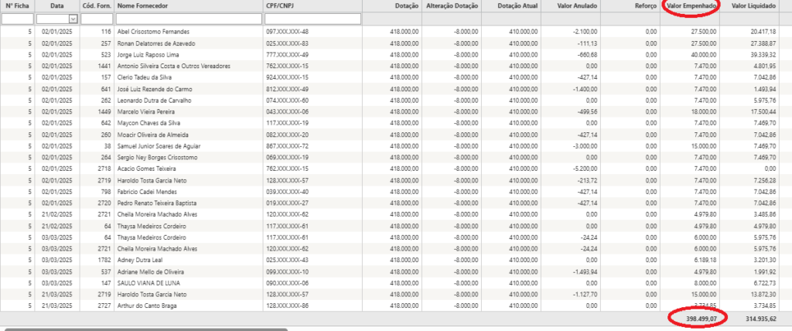Click the 314.935,62 liquidado total
Image resolution: width=792 pixels, height=331 pixels.
pos(755,318)
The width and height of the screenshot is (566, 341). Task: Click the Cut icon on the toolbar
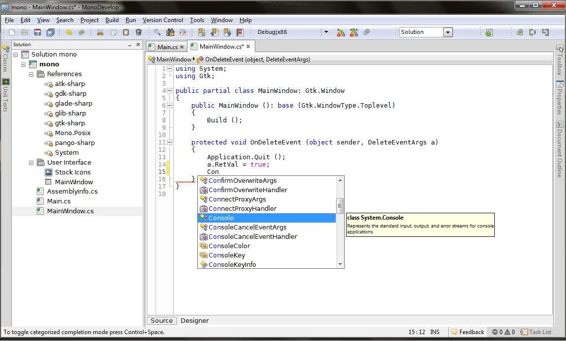[x=100, y=31]
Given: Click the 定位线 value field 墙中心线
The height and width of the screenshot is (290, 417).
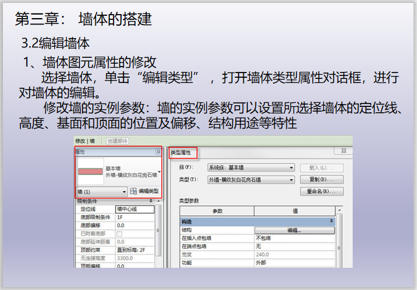Looking at the screenshot, I should coord(135,209).
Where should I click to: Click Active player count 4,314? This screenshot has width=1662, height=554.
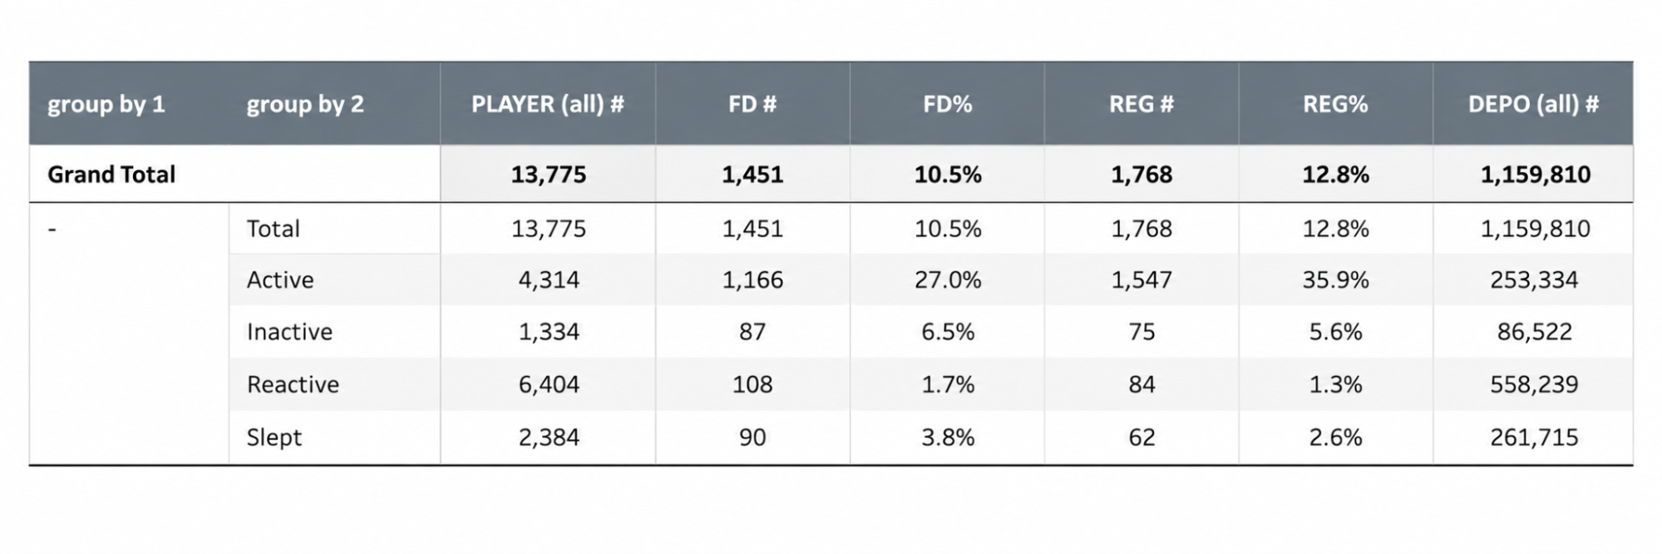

+ + + +

[EXERCISE DIRECTIONS]: Convert the rows above into a Markdown table with the columns Row and Line, giving each line its own row number and skipping any blank lines. Leave the pictures out of the table.

[EXERCISE OUTPUT]:
| Row | Line |
|---|---|
| 1 | Click the 314.935,62 liquidado total |
| 2 | Image resolution: width=792 pixels, height=331 pixels. |
| 3 | pos(755,318) |
| 4 | The width and height of the screenshot is (566, 341). Task: Click the Cut icon on the toolbar |
| 5 | [x=100, y=31] |
| 6 | Given: Click the 定位线 value field 墙中心线 |
| 7 | The height and width of the screenshot is (290, 417). |
| 8 | Looking at the screenshot, I should coord(135,209). |
| 9 | Where should I click to: Click Active player count 4,314? This screenshot has width=1662, height=554. |